# Help! Canon FD lens won't mount to Canon AE-1



## Steven Jones (May 12, 2015)

I posted this in the Canon forum before I found this film forum  

I just got my first AE-1 from ebay and separately ordered a Canon FD 50mm 1.4 lens. I can't get it to mount. It looks like it should just pop on by aligning the red dots and twisting to lock. It doesn't "pop on." It feels kinda like something is blocking it from being able to go flush on the camera so that I can twist to lock. 

Am I missing something?


----------



## timor (May 12, 2015)

Which red dots ? This on the body and locking ring ? That's not enough, you have to make sure the locking ring is turned completely to the left and and it's red dot is aligned with aperture and distance mark.

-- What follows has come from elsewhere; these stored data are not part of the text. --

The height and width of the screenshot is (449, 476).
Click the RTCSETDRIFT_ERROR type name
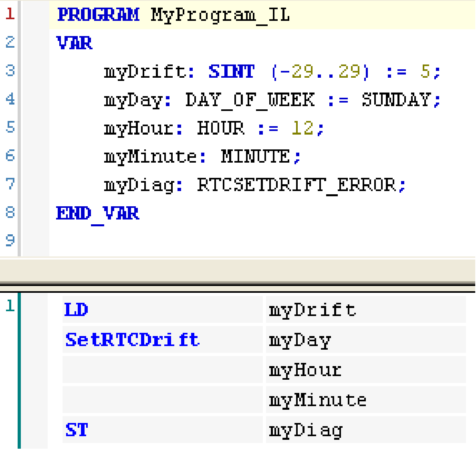(296, 185)
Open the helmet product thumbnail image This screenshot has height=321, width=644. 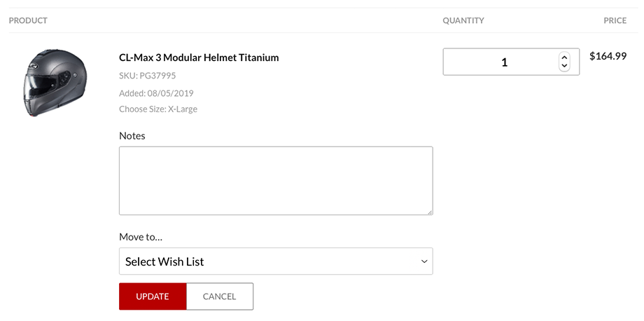point(55,83)
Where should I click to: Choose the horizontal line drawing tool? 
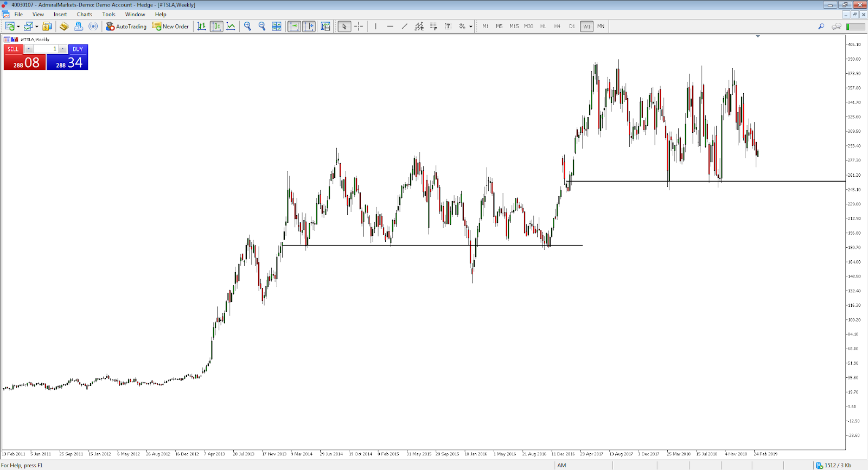(x=390, y=26)
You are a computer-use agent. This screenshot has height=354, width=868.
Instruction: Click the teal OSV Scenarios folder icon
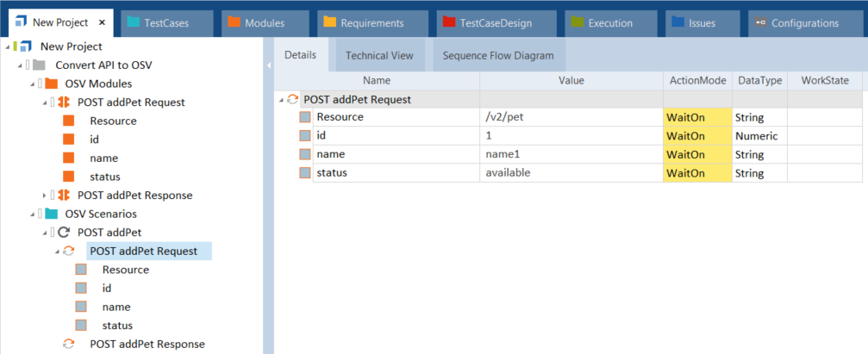[51, 214]

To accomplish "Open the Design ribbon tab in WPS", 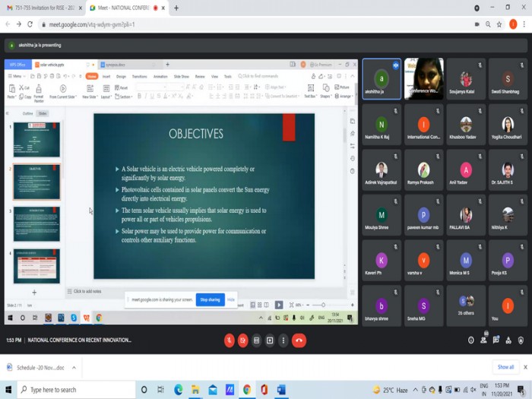I will click(122, 76).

Then the lens will mount.


----------



## dxqcanada (May 18, 2015)

The breech mount on the lens may have been unlocked and turned into the mounted position ... hard for me to describe ... normally this only occurs once the lens is pushed against the male camera mount to release it so it can turn ... someone can take a screwdriver, push the release, and turn the breech lock on the lens ... still difficult for me to explain ... especially since I got rid of my FD stuff so long ago.


----------



## timor (May 18, 2015)

I don't think OP is interested anymore. Maybe found solution.


----------